Work task A
In the passage on narrative leaning, how long did the writer decide to wait before replying when irritation surged?
Work task B
Which shifts does the passage on narrative leaning list right after "For example:"?
==== Passage provided
Shape a small narrative leaning, not a life plan
Once you’ve seen the ‘scene’ of the day, it’s tempting to jump straight into solutions: I need to change my job, fix this relationship, overhaul my habits.
Instead, this practice invites something smaller and kinder: a narrative leaning.
Ask: if this character were to move one degree in a helpful direction tomorrow, what would that look like? Not a complete transformation, just a slight tilt.
For example:
From hiding to a little more honesty.
From constant doing to a little more rest.
From self-criticism to a little more curiosity.
You might capture this as a single line, almost like the closing sentence of a page:
Tomorrow, the story leans slightly toward rest.
There is a faint turn toward saying ‘no’ once.
The character begins to speak a little more plainly.
Here’s what that can look like in real life. I once recorded a day when I felt tense and defensive in several interactions. In the moment, it all seemed justified, like I was simply reacting to other people’s behaviour. But when I reread the transcript later as if it belonged to a character, I noticed something else: the character wasn’t only angry, he was tired and a little afraid of being dismissed. That shift made me more compassionate, but it also made one weakness visible: I kept escalating instead of pausing.
My ‘narrative leaning’ for the next day wasn’t a grand resolution. It was one degree of change: when I felt the familiar surge of irritation, I would buy myself 10 seconds before replying. The next time a similar moment arose, that tiny pause helped me respond more plainly and with less heat. The story didn’t become perfect, but it moved in a better direction.
========
==== Given records
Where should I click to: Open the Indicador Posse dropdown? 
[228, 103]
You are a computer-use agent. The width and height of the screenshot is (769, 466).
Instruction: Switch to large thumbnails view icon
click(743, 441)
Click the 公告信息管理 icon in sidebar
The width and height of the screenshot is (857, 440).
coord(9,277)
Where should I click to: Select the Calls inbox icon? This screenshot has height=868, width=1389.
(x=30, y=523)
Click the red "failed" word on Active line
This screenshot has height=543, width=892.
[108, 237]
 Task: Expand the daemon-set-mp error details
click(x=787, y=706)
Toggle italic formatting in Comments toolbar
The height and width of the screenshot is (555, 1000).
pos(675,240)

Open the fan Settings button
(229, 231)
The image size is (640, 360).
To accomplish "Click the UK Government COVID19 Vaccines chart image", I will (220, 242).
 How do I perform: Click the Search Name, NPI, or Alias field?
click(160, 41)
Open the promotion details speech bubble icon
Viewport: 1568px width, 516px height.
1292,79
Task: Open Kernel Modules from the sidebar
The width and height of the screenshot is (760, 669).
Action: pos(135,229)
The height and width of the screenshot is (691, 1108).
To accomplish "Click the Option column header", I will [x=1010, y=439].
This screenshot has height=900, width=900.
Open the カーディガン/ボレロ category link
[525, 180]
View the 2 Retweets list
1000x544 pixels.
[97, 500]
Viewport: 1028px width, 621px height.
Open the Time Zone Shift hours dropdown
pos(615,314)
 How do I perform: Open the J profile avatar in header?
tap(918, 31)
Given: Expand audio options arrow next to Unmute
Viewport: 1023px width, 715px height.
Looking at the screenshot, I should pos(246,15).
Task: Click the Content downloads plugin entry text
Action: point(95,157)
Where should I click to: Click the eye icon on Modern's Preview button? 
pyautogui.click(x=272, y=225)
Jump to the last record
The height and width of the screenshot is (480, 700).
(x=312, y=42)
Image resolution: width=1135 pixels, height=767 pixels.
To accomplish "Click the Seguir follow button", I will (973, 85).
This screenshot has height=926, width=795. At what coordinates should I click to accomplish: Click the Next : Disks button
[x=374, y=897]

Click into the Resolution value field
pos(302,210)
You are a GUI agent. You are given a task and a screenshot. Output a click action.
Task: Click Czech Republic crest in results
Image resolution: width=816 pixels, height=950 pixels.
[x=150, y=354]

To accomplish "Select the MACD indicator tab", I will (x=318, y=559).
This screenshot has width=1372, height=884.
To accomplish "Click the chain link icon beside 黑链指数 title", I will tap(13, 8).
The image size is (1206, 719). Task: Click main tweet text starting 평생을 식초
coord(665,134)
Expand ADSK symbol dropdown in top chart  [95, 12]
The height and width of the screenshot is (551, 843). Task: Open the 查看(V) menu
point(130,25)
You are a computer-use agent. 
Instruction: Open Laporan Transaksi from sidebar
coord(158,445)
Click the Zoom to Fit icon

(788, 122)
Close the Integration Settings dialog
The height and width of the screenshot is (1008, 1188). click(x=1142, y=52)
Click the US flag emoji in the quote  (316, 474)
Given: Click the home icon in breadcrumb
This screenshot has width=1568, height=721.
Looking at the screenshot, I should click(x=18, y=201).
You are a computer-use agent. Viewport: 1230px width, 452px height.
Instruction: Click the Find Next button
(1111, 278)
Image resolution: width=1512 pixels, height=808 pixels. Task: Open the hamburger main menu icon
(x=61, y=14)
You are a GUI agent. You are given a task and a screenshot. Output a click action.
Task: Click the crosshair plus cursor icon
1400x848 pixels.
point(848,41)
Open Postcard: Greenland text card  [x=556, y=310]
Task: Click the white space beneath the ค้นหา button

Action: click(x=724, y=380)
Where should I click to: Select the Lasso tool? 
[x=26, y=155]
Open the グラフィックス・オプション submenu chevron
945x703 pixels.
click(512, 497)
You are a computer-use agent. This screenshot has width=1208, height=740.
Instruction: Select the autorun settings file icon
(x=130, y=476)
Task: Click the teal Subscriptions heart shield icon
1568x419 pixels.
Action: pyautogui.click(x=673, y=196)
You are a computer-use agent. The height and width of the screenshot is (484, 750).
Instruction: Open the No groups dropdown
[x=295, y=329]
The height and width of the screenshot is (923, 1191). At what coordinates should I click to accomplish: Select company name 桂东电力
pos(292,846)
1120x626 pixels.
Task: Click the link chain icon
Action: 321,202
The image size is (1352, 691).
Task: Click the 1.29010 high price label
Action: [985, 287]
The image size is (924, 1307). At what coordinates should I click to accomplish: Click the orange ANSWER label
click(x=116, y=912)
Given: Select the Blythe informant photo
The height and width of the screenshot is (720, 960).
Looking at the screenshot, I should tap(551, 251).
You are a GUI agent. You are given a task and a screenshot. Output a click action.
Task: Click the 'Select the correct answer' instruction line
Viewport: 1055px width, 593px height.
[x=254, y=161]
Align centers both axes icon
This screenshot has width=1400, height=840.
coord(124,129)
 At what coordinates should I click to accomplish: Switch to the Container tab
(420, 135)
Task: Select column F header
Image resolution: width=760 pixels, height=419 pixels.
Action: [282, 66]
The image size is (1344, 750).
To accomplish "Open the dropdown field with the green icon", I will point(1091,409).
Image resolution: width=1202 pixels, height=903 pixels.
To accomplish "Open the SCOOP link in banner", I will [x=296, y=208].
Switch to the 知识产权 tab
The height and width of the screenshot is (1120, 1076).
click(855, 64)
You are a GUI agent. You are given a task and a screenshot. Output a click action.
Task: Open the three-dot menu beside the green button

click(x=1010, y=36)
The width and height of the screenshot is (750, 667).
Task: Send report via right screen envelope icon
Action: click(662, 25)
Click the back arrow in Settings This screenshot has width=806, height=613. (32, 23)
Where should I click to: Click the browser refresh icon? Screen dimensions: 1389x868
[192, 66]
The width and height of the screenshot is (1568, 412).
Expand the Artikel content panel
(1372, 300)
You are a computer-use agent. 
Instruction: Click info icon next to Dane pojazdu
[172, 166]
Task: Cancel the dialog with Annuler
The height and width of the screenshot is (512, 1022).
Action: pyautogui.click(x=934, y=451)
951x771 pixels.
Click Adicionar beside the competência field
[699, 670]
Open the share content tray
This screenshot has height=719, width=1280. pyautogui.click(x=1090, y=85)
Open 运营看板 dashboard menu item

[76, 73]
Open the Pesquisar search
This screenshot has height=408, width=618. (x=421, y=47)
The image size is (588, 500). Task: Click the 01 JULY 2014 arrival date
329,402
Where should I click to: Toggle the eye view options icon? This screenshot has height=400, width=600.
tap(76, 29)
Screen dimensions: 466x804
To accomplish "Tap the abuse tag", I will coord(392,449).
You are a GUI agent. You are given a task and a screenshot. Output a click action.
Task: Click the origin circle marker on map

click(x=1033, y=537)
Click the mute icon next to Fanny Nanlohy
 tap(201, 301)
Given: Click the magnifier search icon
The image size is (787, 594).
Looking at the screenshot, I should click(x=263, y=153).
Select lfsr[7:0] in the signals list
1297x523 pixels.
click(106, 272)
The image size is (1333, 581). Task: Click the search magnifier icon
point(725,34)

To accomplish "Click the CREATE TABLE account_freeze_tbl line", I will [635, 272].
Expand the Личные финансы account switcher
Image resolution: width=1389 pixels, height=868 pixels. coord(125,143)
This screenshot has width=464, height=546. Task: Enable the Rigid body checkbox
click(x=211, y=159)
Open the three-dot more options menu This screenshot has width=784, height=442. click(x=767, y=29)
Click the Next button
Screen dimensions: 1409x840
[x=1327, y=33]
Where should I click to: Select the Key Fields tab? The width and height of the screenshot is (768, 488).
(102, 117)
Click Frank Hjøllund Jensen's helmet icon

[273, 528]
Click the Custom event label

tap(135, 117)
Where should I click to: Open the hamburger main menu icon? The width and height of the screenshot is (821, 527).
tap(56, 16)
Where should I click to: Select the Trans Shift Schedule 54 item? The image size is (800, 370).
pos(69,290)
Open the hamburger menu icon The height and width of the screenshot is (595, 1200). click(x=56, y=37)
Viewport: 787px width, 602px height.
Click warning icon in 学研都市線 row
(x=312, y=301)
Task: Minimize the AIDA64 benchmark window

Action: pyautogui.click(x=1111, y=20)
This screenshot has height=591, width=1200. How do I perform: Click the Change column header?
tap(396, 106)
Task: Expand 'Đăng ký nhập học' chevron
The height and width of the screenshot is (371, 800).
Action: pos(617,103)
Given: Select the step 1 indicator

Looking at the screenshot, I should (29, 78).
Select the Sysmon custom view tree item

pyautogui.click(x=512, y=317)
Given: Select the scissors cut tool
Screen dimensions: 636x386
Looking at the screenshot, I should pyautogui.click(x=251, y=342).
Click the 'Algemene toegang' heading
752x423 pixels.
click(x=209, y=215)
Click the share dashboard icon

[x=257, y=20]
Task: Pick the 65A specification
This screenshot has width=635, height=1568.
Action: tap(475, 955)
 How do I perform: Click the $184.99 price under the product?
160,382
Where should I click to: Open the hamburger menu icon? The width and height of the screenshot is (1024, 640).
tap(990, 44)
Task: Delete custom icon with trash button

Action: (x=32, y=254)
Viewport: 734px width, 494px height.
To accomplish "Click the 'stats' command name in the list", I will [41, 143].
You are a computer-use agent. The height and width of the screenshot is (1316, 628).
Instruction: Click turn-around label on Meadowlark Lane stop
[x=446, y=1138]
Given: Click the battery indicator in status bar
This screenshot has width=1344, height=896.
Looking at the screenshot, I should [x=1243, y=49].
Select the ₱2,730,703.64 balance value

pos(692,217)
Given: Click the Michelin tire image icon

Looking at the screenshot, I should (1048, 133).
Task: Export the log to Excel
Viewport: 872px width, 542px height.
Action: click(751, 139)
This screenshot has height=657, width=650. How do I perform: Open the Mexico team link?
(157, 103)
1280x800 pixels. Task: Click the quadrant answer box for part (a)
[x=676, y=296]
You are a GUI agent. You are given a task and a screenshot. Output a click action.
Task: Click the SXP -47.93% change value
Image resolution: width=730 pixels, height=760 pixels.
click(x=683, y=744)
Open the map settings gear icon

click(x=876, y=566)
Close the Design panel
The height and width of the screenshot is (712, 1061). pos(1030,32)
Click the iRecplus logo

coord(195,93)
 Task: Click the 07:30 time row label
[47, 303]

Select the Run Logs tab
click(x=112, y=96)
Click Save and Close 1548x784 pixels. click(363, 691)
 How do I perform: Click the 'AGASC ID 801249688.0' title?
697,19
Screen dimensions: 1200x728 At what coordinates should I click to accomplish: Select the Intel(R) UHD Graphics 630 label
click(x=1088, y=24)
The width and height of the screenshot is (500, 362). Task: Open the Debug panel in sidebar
========
Answer space A
10 seconds.

Answer space B
- From hiding to a little more honesty.
- From constant doing to a little more rest.
- From self-criticism to a little more curiosity.